The Royal College of Nursing (RCN) has paused its strike action, due to take place next Thursday and Friday, and has entered “intensive” talks with ministers over a pay deal.
According to a report in the FT, the government has offered a rise of 5 per cent, alongside a backdated payment. It aims to end walkouts, which have been ongoing since December. Nurses’ strike action is generally supported by the public. Separately, the National Education Union has been invited to talks with Gillian Keegan, the Education Secretary, though the 3 per cent increase thought to be presented may not be enough to end its strikes.
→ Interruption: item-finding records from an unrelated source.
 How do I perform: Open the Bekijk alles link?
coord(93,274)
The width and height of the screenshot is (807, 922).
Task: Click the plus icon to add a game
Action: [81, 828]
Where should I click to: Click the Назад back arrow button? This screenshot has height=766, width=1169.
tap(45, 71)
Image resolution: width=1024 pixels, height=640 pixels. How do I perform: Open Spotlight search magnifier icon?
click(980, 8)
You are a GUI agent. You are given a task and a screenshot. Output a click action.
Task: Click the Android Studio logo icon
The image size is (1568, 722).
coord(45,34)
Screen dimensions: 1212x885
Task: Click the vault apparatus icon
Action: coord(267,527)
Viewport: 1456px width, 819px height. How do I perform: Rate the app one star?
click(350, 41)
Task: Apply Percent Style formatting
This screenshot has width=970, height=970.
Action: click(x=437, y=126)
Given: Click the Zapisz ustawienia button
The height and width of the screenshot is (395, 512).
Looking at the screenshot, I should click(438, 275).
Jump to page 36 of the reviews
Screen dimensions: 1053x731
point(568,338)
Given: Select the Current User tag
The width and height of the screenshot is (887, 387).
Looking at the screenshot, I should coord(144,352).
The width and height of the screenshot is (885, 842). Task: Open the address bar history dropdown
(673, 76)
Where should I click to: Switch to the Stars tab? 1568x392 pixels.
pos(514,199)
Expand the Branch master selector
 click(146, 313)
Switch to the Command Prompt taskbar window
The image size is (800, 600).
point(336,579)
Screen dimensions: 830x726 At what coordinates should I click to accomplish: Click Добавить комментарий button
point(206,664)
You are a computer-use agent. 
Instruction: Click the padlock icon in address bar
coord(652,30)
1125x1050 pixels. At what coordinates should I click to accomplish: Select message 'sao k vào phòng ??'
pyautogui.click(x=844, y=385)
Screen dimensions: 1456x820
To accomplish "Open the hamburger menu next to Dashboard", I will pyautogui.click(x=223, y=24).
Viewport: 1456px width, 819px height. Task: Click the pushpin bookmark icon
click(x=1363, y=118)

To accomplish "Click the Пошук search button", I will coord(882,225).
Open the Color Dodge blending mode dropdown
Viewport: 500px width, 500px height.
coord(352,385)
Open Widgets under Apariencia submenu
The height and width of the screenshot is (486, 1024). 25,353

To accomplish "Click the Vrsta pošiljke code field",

Why now? The news that Health Secretary Steve Barclay was prepared to meet nurses came after the Treasury discovered it had £30bn more headroom than the Office for Budget Responsibility forecasts predicted.
The government’s shift in approach comes after months of hard-line stances and rushed anti-strike legislation, which the independent Regulatory Policy Committee called “shoddy and unworkable” because of a deficiency in ministers’ impact assessment for the bill.
Some Conservatives believe ending the strikes could help Rishi Sunak close the poll gap with Keir Starmer’s Labour ahead of May’s local elections. One Tory source told me that striking deals with unions could see the party’s poll ratings, currently at 24 per cent according to the latest survey by Redfield and Wilton, reach 30 per cent.
The RCN general secretary has said she is “confident” of returning with a “fair pay settlement” for nursing, but the breakthrough doesn’t mean other strikes will stop. Other health unions have said they are disappointed not to be invited to talks.
There are also negotiations ongoing about the pay deals for public sector-staff for the next financial year, which starts in April. Chancellor Jeremy Hunt has said rises of 3.5 per cent may be affordable but claims that anything above 5 per cent would risk making inflation worse (though the latter is expected to fall in the months ahead).
However, that may put the government at odds with pay review boards – the independent bodies that assess pay and whose recommendations the government has stuck to – which will likely back greater increases in pay.